由緒
田村神社は近江国(滋賀県)と伊勢国(三重県)の国境にあり、古来には都より伊勢へと参宮する交通の要衝でした。 当社の言い伝えによると、「鈴鹿峠に悪鬼が出没して旅人を悩ましており、嵯峨天皇は坂上田村麻呂公に勅命を出してこれを平定させた」とあります。 それゆえに、交通の障害を取り除いて土地を安定させた坂上田村麻呂公の御遺徳を仰ぎ、弘仁3(812)年の正月、 嵯峨天皇は勅令を出して坂上田村麻呂公をこの土山の地に祀られることとなりました。
御神徳
坂上田村麻呂公が鈴鹿峠の悪鬼を平定してよりのち、作物が実らず疫病が流行しました。 そのため、弘仁3年の正月に嵯峨天皇は詔を出し、坂上田村麻呂公の霊験を以て厄除の大祈祷が斎行されました。 これにより、坂上田村麻呂公は厄除の大神として崇敬され、その御神徳は厄除の祖神として崇敬されることとなりました。 また坂上田村麻呂公は、鈴鹿峠の悪鬼を討伐して交通の安全を保たれたことに加え、延暦年間には東北に出征され、これを平定されました。 その御神威により、交通安全の神様としても崇敬されています。
「神社公式サイト」
本神社は垂仁天皇四十五年の創祀と伝えられ、皇女倭姫命、天照大神を奉じ甲可日雲宮に鎮祀しされ、郷人姫命の神功を追慕し生霊を奉祀し以て高座大明神と称す。降って弘仁三年嵯峨天皇の勅により坂上田村麻呂を神社程近き二子峰に鎮祭せられ、同十三年四月八日高座大明神の傍に一社建て遷宮高座田村大明神と称す。社殿は古記録によれば天文十一年に再建。天文五年に焼失、延保四年社殿一棟を再建、中左右の三座を設け新に嵯峨天皇を奉祀す。古くは本殿二宇の外摂末社二十四社ありしが、現在は本殿及境内社一社を存す。

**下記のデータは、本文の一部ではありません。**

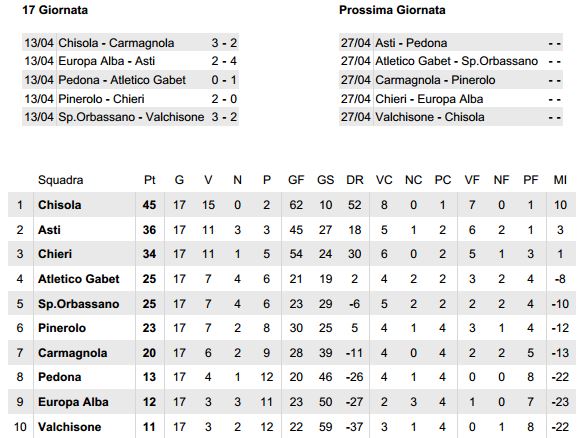Open Carmagnola in the standings
Viewport: 581px width, 438px height.
tap(73, 353)
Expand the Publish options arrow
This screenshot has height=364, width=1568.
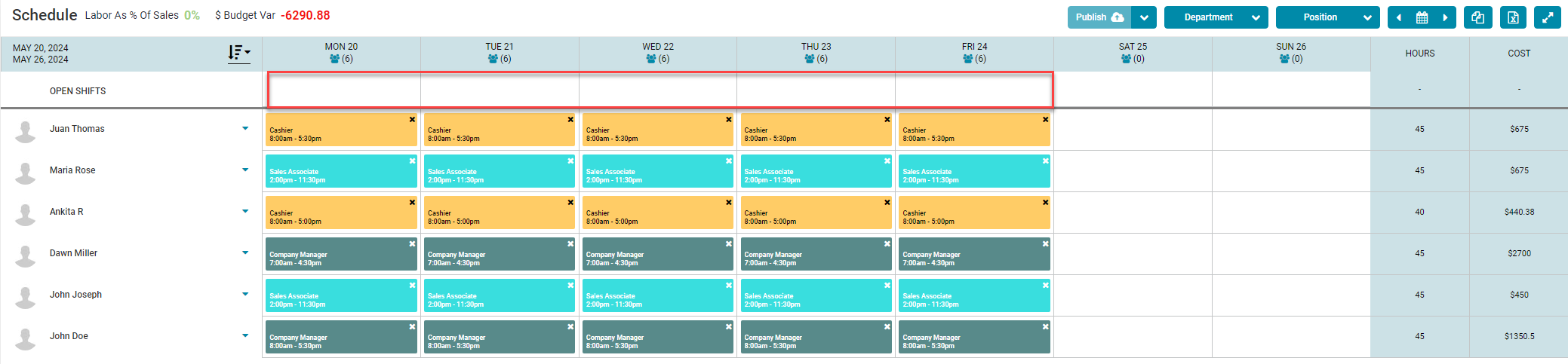pyautogui.click(x=1144, y=17)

社名古くは高座大明神降りて高座田村大明神又は高座神社と称せしが、中古後水尾上皇より寛永十五年下賜せられたる額正一位田村大明神とあるにより明治二十年四月六日許可を受け田村神社と改称す。皇室の御崇敬に関しては、寛永十五年後水尾上皇より勅額を下賜せられ、文久三年伊勢勅使柳原中納言参拝初穂の献上、明治二十一年有栖川一品親王及大妃両殿下御参拝幣物を賜る。武門武将藩主に至りては寛永二年鍋島侯、享保十三年中山前大納言、同年植村土佐守、明和七年代官多羅尾氏外数十人の参拝あり特に田村麻呂の後裔一ノ関城主田村候代々の崇敬厚く寛永十五年鳥居の寄進其の額は坂上村隆の筆なり、正保四年社殿造営費の寄進、元禄十年田村建顯候参拝太刀及和歌を献じ、宝永五年遙拝殿建設費の寄進、正徳元年太刀を献じ、同三年以後毎年米十石を寄進元禄より宝暦に至る代参六十五回に及び現在におよぶなり。
一般崇敬に至りては祭神田村麻呂或時神記して宣く「人民厄難を除き安全を祈る者は毎年正月十八日神前に詣で東の方に向い其の身の年の数を節分の前火豆にて数へ神前に投て災厄を払うべし」と此の神記により現在二月十八日厄除祭を行い参詣者数十万人に及び崇敬講社員は、近江、伊勢、伊賀三国に及び数万戸なり。
厄除の由来
此の祭儀の起源は古く公鈴鹿山道に悪鬼を平定し給いしより、五穀豊熟せず、疫病流行し、弘仁正月詔ありて厄除大祭を挙行せられ、其の霊験いやちこなりしより、厄除の大神と広く厚く崇敬せられた。
神矢の由来
弘仁元年秋九月勅を奉じて鈴鹿の悪鬼を言向平げ給いて御弓矢を張り給いて申し給うに今や悪鬼もなし之より此の矢の功徳を以て万民の災を除かん此の矢の落ちたる地を吾が宮居として斎き祀れと放ち給へるに本殿前に落ち不思議や青々芽出したる現存の矢竹であり、茲に大神の御心を心として神矢を謹製賽者之を戴き厄災を祓う深き信仰なり。